Hallo liebe Community,

lange bin ich nicht dazu gekommen, etwas zu schreiben, jedoch bräuchte ich nun eure Erfahrung und Hilfe für meine 5e D&D Story.  :D

Eine Kurzfassung was bereits geschah:
Die Gruppe fand sich in der Stadt Neverwinter zusammen, als mehrere Adelige und Reisende in der Gegend verschwanden. Aus den Nachforschungen ergab sich, dass Hobgobblins unter der Führung eines Nekromanten dahinter steckten, welche Menschenopfer benötigen, um den Ersten der Toten, den Grabesfürst Nito ( ja, die Idee stammt aus Dark Souls ) wiederzuerwecken. Ich schuf hier als Background einen hunderte Jahre alten Konflikt, welcher zwischen Nito, dem Himmel und einem Drachen tobte, welcher die seinigen hintergangen hatte. Die Chars eilten also los, um das schlimmste zu verhindern und schlachteten den Nekromanten, sowie seinen Gehilfen, den Bruder des Bloodhunters der Gruppe, ab. Der Grabesfürst wurde wieder ins Dunkle seiner Katakomben gebannt, der Kleriker wurde dort von einer Vision heimgesucht, dass der Nekromant und der Bruder sterben wollten, um in die Hölle hinabzufahren und Tharizdun ( den Schöpfer des Abgrundes ) zu befreien. Man findet Hilfe in den Büchern der untergegangenen Bibliothek des schuppenlosen Drachen.
Die Gruppe schlug sich zurück nach Neverwinter, wo man herausfand, dass die Adeligen wieder zurück waren, jedoch augenscheinlich als Doppelgänger, gesteuert von wem auch immer. Obwohl die Dorfbewohner um Hilfe bettelten, zog die Gruppe weiter zur Bibliothek über die Stadt Deepwater. Auf ihrer Reise ereilte sie die Nachricht, dass alle helfenden NPCs als Verräter an der Stadt Neverwinter hingerichtet worden sind, da die Gruppe beschuldigt wird, am Verschwinden und Tot der Reisenden verantwortlich zu sein.
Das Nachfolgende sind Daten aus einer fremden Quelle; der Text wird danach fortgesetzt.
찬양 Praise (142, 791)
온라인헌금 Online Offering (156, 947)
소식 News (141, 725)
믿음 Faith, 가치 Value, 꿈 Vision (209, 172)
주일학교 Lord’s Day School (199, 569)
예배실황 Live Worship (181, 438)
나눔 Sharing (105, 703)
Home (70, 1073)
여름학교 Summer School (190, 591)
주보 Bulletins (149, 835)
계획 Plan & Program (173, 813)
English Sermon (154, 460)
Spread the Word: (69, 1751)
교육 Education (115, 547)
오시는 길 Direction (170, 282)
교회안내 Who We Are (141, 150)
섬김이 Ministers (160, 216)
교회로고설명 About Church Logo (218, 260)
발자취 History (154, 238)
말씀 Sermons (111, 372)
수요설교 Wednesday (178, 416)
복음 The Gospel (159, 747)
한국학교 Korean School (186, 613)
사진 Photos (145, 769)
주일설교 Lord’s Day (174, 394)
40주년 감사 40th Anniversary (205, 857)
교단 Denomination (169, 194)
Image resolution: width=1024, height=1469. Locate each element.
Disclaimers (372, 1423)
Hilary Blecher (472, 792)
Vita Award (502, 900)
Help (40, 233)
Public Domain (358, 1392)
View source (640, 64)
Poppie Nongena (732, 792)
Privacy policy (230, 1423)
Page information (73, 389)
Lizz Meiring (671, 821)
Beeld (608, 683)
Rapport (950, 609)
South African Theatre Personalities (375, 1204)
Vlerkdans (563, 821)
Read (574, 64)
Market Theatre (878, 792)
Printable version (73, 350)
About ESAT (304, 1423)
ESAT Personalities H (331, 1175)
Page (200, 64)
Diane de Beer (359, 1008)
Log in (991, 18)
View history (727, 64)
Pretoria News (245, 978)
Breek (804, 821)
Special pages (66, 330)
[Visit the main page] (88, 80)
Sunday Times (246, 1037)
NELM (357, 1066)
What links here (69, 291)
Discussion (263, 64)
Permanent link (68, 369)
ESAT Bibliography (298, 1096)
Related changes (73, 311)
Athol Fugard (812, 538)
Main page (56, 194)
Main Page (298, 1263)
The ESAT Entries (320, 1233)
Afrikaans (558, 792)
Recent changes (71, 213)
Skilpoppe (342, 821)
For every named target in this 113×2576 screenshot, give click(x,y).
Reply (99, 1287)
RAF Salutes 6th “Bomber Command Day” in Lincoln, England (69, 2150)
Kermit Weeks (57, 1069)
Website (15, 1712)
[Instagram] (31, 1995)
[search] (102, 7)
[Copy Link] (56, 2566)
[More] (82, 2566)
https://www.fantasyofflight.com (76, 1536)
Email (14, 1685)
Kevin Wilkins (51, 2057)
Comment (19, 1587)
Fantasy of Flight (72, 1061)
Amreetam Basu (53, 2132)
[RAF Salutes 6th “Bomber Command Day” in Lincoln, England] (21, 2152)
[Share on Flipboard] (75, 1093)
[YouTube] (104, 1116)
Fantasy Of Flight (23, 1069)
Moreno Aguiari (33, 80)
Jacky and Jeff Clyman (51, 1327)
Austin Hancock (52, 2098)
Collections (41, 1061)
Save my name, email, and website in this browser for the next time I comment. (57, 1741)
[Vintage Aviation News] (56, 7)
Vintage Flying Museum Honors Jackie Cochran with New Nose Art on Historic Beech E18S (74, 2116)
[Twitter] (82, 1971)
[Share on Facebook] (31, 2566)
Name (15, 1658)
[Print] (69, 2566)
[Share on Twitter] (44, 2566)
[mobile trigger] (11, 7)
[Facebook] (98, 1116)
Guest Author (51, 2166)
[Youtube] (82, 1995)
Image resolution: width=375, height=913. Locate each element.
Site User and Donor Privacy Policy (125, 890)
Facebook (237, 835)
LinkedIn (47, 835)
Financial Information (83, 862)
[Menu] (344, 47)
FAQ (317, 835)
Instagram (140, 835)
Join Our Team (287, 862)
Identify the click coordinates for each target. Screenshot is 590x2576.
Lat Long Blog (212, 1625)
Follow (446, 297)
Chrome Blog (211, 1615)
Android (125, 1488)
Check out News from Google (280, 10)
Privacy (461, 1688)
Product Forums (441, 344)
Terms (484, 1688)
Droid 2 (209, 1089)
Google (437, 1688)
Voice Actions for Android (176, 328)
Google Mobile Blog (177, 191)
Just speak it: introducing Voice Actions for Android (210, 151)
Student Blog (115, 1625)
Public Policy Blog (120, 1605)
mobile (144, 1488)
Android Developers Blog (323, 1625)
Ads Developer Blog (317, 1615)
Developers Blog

Die kümmerliche Stadt wurde befestigt und die Stadtwache durch Hobgobblins ersetzt.
Als die Gruppe die Bibliothek erreichte, fand sie in den Büchern heraus, dass eine uralte Prophezeiung vorhanden ist, welche gefunden wurde, als der Turm mit der Bibliothek im Erdboden versank. Diese besagt, dass die Königin der Nacht ( eine weitere Erschaffung von mir, ist aus den Götterkriegen tief im Inneren der Erde aus der Schwärze und der Hitze der Lavaströme entstanden, als Magiestürme über die Welt peitschten. Durch den oben erwähnten Konflikt zwischen Nito, dem Himmel und dem Drachen wurde sie aufgeweckt, nachdem sie bereits einmal von den Göttern verbannt wurde ) sich erheben wird, um die Welt erneut ins Dunkel zu stürzen. Die Gruppe kann laut der Prophezeiung, wenn sie den Urdrachen finden sowie den, dessen Name vergessen wurde ( derjenige, welcher die 9 Höllen beherrschte, dann getötet und sein Name überall getilgt worden ist, um zu verhindern, dass er die Hölle wieder befreit und zu einem guten Ort macht ) das Übel aufhalten. Mittlerweile hat sich ein Magier der Gruppe durch die "Hilfe" eines charismatischen NPCs, welcher seit kurzem bei der Gruppe inkludiert ist, dem chaotisch Bösen zugewandt und somit ein krasser Gegenpart zur Gruppe - nun zwei augenscheinlich "Böse" und 4 "Gute" Chars. Jedoch muss die Gruppe Einigkeit beweisen, um das Dunkel aufzuhalten.
Durch die Entscheidung, das Dorf sich selbst zu überlassen, ebneten sie jedoch eine Pforte zur Hölle, welche von dem Nekromanten und dem Bruder geöffnet werden wird und die Kinder der Königin der Nacht tropfen auch wie aus einem undichten Rohr langsam auf die Oberfläche der Erde, was den Himmel in Aufruhr versetzt. Noch wissen sie nicht, dass der Nekromant und der BRuder hoffen, mit den Dämonen dem Dunkel entgegenwirken zu können.
Die Drachen, sogar der Urdrache - der ist bei mir ein Gott, hab ich für die Story besser gefunden - sind auch in Aufruhr und werden sich bald erheben, sollte die Gruppe das Portal nicht wieder schließen. Auf der Reise in den Norden, auf welche sich die Charaktere bald begeben werden, wo der Urdrache liegt und ein Titan, welcher den lange vergessenen Namen kennt, wird die Gruppe die Entscheidung treffen - das haben sie jetz schon gesagt - sich nur auf die Königin der Nacht zu konzentrieren, was der Himmel herabschickt oder die Hölle heraufsendet, interessiert sie nicht, vielmehr sind sie auch von Hass auf den Nekromanten und den Bruder getrieben. Sie wollen den Urdrachen auch zum Kriege verlocken, damit er die Königin der Nacht angreift.
Hierbei werde ich dann aber die Konsequenz ziehen, dass sich die Drachen erheben, so wie es die Prophezeiung vorhersagt. Wenn sich die Drachen erheben, bricht natürlich das Chaos auf der Welt aus, sie wird in Flammen stehen, der Himmel wird seine Scharen senden, um die Schöpfung zu schützen und die Dämonen werden auch nicht untätig sein. In dieser "Apokalypse" wird das Dunkel endgültig hervorbrechen, um die Welt zu verschlingen.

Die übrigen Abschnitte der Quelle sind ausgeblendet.